__Requirement__. Each line holding the string "size" is to be copied from the data.

Collected data entries:
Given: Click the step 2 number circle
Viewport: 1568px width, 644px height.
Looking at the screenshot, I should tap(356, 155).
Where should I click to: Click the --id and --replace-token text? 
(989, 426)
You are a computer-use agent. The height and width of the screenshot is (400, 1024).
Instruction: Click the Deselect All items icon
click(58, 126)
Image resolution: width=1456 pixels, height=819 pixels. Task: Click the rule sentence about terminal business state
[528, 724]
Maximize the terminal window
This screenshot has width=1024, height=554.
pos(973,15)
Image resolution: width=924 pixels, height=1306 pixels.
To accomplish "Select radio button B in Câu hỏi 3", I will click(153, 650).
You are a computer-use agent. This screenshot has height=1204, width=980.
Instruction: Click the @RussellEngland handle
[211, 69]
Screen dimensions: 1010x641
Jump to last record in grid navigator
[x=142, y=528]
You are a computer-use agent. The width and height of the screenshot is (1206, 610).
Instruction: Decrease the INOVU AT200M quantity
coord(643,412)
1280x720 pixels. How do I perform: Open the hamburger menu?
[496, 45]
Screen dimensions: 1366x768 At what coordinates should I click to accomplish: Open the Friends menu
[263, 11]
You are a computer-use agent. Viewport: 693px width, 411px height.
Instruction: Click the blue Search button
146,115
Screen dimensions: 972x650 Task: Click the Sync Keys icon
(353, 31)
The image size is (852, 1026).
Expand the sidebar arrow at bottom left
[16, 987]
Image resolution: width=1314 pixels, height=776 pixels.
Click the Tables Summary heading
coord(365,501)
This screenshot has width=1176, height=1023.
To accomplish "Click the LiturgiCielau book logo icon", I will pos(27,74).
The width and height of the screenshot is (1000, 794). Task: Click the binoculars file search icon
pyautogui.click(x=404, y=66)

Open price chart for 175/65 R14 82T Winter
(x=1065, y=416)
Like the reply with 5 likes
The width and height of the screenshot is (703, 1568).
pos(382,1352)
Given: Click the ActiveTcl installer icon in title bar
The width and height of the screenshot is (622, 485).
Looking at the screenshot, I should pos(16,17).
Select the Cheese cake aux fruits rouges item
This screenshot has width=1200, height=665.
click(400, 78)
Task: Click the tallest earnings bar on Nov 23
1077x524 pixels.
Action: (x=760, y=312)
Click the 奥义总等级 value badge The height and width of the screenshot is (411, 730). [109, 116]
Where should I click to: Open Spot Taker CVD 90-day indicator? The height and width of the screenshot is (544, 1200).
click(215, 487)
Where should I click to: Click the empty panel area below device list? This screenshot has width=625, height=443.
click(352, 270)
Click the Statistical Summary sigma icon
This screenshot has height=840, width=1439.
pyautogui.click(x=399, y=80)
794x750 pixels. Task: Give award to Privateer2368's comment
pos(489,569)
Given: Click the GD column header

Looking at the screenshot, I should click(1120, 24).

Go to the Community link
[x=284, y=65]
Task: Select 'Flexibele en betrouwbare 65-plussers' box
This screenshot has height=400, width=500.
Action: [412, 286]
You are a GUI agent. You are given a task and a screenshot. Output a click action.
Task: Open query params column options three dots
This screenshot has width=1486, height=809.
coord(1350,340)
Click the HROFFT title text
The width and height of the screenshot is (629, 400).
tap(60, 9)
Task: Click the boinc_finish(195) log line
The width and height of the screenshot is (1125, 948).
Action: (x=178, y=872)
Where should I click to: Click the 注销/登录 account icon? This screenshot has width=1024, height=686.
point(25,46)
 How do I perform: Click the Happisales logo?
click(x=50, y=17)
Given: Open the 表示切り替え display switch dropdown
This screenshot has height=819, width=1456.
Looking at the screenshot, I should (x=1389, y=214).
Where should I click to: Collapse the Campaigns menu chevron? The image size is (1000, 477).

__Solution__.
The image size is (852, 1026).
Where should I click to: Collapse the Campaigns menu chevron? The image size is (1000, 477).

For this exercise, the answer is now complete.